Start Data records
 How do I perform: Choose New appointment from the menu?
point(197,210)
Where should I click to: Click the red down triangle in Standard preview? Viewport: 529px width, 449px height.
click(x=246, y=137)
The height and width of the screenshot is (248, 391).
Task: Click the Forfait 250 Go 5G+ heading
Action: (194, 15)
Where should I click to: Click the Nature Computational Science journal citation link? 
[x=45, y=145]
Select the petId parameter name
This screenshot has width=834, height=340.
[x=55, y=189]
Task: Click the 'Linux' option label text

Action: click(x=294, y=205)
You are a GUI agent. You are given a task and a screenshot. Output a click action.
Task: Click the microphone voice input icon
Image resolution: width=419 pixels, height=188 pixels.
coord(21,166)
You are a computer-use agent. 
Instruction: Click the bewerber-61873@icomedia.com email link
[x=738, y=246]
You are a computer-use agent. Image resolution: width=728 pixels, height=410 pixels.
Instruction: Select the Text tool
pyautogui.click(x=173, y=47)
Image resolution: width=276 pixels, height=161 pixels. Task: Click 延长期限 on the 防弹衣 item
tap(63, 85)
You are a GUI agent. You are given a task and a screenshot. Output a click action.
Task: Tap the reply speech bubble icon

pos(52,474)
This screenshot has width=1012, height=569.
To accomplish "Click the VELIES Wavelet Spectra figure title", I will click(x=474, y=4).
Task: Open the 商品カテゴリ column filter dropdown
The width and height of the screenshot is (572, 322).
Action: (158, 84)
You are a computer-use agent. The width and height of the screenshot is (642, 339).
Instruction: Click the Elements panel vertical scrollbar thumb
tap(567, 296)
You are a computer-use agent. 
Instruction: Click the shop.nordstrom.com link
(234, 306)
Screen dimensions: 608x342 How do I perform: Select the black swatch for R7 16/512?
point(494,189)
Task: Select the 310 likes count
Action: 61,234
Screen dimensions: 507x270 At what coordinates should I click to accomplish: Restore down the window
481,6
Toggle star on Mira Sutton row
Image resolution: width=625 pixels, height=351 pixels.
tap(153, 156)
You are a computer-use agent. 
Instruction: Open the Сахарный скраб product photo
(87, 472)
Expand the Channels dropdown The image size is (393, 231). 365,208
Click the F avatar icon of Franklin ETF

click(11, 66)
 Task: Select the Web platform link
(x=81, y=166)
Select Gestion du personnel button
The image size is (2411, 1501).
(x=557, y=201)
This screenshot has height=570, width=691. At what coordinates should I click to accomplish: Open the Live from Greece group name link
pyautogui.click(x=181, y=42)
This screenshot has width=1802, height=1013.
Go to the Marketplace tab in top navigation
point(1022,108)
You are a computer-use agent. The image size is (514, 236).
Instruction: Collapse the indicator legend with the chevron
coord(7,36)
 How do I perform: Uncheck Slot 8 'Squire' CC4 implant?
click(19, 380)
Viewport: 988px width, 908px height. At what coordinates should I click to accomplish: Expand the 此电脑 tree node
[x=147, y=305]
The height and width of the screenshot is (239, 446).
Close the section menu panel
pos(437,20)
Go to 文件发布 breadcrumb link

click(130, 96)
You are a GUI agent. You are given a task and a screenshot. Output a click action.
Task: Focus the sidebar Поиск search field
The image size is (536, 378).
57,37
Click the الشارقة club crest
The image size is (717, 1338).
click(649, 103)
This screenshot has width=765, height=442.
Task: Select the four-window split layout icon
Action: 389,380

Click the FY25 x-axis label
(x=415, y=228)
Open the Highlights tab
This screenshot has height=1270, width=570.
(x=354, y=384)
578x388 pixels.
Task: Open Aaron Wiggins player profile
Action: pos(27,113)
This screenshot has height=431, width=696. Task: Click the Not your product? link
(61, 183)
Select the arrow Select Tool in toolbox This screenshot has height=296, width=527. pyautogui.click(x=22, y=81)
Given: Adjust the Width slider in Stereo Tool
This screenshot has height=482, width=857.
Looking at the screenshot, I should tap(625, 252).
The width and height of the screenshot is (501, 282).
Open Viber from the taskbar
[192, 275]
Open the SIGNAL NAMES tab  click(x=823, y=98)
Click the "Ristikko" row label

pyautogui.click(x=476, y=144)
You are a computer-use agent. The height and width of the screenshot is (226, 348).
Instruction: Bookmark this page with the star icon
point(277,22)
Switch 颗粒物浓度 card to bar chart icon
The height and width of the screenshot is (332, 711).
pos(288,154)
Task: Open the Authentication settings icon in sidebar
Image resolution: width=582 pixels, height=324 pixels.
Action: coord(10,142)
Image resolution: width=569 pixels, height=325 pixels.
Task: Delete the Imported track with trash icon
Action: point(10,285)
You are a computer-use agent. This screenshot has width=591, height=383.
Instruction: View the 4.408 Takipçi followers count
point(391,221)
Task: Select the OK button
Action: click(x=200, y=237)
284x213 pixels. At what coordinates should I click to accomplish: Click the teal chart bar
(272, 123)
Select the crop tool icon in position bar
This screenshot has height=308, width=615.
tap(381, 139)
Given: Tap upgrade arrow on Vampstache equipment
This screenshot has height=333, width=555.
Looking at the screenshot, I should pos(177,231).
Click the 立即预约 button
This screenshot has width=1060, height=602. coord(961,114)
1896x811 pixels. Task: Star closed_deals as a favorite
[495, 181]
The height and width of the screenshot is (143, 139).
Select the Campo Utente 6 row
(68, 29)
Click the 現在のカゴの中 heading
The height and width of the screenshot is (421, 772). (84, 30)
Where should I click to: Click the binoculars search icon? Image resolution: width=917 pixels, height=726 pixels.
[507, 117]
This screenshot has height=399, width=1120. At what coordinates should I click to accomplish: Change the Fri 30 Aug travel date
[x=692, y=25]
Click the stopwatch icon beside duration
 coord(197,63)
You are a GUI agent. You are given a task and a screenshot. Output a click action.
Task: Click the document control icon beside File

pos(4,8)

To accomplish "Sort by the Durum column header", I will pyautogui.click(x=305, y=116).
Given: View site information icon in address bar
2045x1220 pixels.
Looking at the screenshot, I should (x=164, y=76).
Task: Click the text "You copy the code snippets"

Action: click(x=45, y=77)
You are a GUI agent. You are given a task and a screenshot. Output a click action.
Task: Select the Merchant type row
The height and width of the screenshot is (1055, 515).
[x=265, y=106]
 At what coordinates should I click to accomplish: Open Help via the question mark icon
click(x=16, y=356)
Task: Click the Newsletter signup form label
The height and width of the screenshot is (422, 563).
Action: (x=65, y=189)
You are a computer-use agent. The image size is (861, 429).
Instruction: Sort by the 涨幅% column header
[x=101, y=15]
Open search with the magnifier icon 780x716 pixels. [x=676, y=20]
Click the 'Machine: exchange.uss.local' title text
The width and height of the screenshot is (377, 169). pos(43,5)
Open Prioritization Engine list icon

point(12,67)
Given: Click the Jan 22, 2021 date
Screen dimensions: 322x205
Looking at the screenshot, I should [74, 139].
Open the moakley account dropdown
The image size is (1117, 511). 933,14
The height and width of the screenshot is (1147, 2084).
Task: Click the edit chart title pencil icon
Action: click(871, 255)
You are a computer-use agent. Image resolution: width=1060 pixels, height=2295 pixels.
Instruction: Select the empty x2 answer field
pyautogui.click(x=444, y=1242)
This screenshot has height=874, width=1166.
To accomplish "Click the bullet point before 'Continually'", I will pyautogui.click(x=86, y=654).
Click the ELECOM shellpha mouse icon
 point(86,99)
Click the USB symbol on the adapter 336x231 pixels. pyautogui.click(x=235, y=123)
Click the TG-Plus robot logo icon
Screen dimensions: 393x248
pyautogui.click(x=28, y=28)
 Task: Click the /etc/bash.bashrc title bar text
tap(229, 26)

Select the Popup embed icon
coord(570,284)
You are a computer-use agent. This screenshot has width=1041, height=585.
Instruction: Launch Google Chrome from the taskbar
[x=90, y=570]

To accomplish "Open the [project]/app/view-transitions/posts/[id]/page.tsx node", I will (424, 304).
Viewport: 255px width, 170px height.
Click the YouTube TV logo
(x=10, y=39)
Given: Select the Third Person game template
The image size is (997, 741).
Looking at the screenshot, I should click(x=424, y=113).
End Data records
Copy the listing word for word, beginning at the line that contains "Click the TG-Plus robot logo icon" and ending after the line that contains "coord(570,284)".

Click the TG-Plus robot logo icon
Screen dimensions: 393x248
pyautogui.click(x=28, y=28)
 Task: Click the /etc/bash.bashrc title bar text
tap(229, 26)

Select the Popup embed icon
coord(570,284)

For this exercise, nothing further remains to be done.